‘But I do not mistake. I say it is so!’

Jim ridiculed the idea; the bandsman protested, and was about to lose his temper, when Jim gave in with the good-nature of a person who can afford to despise opinions; and the musician went his way.

As he dwindled out of sight Jim began to think more carefully over what he had said. The young man’s thoughts grew quite to an excitement, for there came into his mind the Baron’s extraordinary kindness in regard to furniture, hitherto accounted for by the assumption that the nobleman had taken a fancy to him. Could it be, among all the amazing things of life, that the Baron was at the bottom of this mischief; and that he had amused himself by taking Margery to a ball?

Doubts and suspicions which distract some lovers to imbecility only served to bring out Jim’s great qualities. Where he trusted he was the most trusting fellow in the world; where he doubted he could be guilty of the slyest strategy.
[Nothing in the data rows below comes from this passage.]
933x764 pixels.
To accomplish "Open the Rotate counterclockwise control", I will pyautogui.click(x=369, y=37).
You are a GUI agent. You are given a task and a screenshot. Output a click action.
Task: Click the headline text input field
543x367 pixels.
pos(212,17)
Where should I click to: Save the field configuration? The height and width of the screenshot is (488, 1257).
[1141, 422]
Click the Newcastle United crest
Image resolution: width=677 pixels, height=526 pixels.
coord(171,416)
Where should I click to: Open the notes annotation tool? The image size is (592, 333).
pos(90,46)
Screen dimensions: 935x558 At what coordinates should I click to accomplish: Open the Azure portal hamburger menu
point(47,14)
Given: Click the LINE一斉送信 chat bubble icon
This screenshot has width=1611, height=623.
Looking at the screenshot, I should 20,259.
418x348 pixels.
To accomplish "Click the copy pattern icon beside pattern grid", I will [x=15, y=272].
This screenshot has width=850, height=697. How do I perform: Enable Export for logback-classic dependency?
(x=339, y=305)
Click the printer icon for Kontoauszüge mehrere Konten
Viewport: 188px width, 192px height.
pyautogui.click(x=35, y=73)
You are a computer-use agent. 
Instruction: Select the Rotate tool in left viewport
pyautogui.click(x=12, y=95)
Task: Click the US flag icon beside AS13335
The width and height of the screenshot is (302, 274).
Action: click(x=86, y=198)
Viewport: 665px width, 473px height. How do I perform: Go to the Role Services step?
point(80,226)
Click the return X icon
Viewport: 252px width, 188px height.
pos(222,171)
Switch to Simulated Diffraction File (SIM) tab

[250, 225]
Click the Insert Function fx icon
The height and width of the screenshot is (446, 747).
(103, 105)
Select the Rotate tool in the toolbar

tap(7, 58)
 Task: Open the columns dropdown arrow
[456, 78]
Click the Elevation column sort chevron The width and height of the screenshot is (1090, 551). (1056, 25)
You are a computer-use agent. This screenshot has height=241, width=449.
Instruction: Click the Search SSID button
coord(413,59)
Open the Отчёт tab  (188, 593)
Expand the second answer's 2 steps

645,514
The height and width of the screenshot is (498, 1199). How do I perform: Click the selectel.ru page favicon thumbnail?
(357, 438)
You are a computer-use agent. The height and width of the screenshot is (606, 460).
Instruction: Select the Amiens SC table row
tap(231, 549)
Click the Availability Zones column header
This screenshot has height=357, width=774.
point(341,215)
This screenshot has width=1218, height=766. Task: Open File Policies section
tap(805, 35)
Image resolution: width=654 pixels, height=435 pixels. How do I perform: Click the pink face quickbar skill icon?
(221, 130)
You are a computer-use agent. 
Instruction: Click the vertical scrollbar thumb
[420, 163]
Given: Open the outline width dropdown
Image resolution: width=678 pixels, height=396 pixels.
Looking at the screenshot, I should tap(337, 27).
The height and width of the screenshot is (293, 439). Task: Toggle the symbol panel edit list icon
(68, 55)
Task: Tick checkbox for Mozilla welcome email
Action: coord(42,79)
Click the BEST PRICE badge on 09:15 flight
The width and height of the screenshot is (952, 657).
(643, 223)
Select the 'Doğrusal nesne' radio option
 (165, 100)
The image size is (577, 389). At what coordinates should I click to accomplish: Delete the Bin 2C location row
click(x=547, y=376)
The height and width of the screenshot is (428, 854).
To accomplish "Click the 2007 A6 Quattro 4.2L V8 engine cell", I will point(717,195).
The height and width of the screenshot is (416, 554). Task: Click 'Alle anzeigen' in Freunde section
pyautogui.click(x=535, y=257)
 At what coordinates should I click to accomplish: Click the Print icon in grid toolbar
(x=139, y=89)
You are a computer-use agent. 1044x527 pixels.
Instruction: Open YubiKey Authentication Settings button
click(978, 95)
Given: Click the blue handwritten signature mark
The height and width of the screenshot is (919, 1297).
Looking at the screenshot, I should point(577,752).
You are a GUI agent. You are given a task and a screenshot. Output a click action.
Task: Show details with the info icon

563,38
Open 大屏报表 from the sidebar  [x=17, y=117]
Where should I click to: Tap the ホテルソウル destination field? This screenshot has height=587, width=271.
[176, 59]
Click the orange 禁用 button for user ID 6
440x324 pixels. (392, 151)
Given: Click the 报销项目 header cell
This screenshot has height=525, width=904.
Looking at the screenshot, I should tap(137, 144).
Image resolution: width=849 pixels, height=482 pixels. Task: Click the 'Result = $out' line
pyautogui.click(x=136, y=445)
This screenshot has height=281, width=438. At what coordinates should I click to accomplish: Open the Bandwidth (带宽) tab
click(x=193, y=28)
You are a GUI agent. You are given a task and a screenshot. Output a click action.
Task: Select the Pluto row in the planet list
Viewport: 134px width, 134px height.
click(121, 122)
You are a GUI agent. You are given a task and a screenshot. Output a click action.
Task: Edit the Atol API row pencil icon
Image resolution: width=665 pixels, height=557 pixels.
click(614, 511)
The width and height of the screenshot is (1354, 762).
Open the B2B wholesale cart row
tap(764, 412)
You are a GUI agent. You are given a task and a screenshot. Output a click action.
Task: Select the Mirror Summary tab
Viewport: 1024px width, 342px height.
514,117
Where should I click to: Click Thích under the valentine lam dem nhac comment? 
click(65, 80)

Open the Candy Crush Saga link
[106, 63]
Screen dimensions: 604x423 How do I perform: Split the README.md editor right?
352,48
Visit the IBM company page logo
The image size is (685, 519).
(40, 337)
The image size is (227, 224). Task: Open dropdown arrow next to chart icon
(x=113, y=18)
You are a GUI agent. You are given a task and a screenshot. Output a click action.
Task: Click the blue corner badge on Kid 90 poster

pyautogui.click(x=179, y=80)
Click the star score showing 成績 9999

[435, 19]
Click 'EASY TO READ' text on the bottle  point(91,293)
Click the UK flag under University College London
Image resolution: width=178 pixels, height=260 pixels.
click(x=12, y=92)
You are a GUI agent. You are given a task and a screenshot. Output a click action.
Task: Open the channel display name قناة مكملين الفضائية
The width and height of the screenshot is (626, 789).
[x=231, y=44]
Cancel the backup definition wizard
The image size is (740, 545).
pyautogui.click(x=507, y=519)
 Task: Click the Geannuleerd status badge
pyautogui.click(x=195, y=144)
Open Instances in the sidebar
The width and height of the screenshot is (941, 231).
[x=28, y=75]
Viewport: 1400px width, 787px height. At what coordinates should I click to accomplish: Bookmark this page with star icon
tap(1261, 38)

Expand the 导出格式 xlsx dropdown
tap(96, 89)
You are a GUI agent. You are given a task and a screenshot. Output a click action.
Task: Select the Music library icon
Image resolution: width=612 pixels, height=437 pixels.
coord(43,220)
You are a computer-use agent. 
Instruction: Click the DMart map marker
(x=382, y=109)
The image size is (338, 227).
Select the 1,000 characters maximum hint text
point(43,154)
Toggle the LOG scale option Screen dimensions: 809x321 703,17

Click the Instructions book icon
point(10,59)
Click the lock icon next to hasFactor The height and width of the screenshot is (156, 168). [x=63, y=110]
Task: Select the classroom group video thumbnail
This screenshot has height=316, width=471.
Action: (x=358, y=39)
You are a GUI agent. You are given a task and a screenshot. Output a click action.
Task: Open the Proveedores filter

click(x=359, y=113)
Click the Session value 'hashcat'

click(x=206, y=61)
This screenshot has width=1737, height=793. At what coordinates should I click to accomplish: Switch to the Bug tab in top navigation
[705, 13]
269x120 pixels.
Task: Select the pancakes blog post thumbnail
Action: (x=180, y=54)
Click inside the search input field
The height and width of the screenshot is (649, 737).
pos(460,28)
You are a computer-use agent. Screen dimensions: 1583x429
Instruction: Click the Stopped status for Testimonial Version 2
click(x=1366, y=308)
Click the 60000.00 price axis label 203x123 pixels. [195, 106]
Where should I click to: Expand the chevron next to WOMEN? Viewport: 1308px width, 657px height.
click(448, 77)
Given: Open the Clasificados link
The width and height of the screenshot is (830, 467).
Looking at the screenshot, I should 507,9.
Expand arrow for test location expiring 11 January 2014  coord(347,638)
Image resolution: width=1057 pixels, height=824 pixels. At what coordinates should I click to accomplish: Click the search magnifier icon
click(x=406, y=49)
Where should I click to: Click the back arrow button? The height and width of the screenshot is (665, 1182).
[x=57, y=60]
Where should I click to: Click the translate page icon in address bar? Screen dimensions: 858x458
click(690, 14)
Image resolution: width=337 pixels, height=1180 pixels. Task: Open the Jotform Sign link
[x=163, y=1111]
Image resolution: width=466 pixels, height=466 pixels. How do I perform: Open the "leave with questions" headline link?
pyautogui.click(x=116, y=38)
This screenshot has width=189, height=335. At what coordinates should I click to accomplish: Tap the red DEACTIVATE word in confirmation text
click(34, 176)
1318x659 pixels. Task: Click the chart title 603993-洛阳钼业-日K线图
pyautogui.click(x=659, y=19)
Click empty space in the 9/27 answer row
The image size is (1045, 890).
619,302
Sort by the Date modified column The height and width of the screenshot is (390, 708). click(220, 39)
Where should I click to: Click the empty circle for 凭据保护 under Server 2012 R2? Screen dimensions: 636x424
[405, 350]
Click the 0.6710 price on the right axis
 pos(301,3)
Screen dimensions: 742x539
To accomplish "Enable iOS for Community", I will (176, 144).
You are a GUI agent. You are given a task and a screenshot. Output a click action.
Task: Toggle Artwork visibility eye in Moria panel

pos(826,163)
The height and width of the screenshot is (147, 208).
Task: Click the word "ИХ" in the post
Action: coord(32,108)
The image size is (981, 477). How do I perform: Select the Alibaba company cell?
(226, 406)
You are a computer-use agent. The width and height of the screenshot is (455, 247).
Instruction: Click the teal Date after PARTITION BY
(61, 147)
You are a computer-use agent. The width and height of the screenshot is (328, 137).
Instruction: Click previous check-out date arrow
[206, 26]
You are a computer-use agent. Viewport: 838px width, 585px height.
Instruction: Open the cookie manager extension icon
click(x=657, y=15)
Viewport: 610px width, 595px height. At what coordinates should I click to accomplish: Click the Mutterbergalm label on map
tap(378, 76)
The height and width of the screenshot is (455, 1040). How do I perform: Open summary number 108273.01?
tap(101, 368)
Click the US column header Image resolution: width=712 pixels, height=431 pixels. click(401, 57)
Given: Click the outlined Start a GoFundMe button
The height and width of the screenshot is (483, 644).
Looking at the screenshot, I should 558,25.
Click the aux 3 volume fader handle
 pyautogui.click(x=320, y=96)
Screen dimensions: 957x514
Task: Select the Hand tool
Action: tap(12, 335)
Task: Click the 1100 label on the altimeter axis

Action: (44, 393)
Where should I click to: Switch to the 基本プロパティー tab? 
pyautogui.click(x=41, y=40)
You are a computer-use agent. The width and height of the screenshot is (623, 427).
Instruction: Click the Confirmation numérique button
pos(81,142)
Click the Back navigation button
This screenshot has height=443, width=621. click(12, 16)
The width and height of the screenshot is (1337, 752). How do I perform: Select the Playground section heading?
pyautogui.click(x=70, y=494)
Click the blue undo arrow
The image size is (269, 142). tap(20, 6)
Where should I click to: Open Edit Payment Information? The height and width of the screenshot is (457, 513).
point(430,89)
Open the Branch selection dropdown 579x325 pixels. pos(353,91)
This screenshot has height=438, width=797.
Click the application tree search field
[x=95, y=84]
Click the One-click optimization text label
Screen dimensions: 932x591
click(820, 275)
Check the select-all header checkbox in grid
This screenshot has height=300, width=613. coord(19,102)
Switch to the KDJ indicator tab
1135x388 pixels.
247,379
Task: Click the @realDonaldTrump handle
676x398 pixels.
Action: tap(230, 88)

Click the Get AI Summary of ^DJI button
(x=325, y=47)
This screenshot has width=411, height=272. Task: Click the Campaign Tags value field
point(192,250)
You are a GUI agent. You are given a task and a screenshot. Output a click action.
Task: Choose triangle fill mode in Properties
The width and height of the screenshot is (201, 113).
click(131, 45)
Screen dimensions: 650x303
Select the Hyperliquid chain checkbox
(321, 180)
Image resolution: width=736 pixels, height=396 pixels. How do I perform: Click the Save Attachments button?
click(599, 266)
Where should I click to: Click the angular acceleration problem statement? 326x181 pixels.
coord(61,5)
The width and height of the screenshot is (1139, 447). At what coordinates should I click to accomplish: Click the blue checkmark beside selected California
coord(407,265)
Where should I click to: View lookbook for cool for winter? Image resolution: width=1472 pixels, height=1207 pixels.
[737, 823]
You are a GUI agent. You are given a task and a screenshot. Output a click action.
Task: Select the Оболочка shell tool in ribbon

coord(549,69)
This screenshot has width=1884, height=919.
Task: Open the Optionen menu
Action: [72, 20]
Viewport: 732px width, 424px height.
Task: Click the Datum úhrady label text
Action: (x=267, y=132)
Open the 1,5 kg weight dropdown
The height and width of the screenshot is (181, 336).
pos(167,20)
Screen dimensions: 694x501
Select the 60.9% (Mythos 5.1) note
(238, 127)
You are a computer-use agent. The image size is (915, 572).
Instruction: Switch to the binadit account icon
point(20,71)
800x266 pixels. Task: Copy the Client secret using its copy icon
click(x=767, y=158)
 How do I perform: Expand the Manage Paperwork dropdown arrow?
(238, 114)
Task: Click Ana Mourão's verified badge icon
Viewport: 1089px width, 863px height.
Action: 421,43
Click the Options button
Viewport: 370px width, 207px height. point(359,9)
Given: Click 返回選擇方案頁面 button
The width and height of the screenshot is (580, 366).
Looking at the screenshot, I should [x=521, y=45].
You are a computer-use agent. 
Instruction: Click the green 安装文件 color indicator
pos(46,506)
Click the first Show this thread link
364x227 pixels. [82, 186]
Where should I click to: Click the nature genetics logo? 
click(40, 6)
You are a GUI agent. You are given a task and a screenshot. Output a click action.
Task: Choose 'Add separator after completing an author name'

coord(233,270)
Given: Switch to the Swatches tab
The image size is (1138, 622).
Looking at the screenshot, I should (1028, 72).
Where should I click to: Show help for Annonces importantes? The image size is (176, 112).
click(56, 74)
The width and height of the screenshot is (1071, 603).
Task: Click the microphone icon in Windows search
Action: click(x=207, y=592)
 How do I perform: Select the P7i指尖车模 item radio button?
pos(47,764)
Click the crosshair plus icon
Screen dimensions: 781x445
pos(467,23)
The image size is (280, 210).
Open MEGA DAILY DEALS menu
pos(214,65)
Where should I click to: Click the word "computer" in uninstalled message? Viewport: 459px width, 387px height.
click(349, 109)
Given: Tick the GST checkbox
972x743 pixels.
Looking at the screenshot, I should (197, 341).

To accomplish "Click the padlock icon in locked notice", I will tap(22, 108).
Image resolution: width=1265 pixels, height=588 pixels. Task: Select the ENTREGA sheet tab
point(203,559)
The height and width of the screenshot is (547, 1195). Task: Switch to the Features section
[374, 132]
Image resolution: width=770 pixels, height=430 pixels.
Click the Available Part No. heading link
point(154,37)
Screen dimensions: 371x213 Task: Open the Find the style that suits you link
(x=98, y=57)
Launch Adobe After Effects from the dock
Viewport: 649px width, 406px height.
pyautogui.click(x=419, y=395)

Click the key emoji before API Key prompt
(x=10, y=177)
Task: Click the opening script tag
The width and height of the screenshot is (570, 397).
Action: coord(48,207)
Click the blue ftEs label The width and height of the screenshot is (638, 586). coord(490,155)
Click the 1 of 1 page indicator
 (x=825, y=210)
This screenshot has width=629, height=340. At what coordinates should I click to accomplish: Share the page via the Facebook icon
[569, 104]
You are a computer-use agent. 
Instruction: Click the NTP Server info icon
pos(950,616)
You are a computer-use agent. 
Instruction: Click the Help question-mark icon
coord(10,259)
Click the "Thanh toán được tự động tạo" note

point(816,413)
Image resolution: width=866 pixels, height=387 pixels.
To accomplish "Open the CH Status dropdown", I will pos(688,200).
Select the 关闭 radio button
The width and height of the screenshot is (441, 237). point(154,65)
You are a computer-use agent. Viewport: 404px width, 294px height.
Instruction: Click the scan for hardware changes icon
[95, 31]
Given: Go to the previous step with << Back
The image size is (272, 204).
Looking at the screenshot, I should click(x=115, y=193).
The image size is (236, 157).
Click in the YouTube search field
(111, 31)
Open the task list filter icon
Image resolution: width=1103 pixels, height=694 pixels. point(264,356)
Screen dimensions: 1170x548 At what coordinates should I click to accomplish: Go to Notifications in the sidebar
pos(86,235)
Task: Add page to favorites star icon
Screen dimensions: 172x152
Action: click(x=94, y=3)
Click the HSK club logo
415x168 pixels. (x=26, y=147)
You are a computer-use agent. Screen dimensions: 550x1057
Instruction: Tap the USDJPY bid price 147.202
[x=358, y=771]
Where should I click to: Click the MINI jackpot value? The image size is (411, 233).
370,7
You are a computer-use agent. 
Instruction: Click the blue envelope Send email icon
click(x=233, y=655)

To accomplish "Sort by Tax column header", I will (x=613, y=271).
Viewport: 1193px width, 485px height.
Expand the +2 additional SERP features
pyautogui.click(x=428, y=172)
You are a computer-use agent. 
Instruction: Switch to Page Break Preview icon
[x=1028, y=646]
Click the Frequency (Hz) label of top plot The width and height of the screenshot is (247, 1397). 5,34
Once suspicious, he became one of those subtle, watchful characters who, without integrity, make good thieves; with a little, good jobbers; with a little more, good diplomatists. Jim was honest, and he considered what to do.

Retracing his steps, he peeped again. She had gone in; but she would soon reappear, for it could be seen that she was carrying little new cheeses one by one to a spring-cart and horse tethered outside the gate—her grandmother, though not a regular dairywoman, still managing a few cows by means of a man and maid. With the lightness of a cat Jim crept round to the gate, took a piece of chalk from his pocket, and wrote upon the boarding ‘The Baron.’ Then he retreated to the other side of the garden where he had just watched Margery.

In due time she emerged with another little cheese, came on to the garden-door, and glanced upon the chalked words which confronted her. She started; the cheese rolled from her arms to the ground, and broke into pieces like a pudding.

She looked fearfully round, her face burning like sunset, and, seeing nobody, stooped to pick up the flaccid lumps. Jim, with a pale face, departed as invisibly as he had come. He had proved the bandsman’s tale to be true. On his way back he formed a resolution. It was to beard the lion in his den—to call on the Baron.

Meanwhile Margery had recovered her equanimity, and gathered up the broken cheese. But she could by no means account for the handwriting. Jim was just the sort of fellow to play her such a trick at ordinary times, but she imagined him to be far too incensed against her to do it now; and she suddenly wondered if it were any sort of signal from the Baron himself.

Of him she had lately heard nothing. If ever monotony pervaded a life it pervaded hers at Rook’s Gate; and she had begun to despair of any happy change. But it is precisely when the social atmosphere seems stagnant that great events are brewing. Margery’s quiet was broken first, as we have seen, by a slight start, only sufficient to make her drop a cheese; and then by a more serious matter.

She was inside the same garden one day when she heard two watermen talking without. The conversation was to the effect that the strange gentleman who had taken Mount Lodge for the season was seriously ill.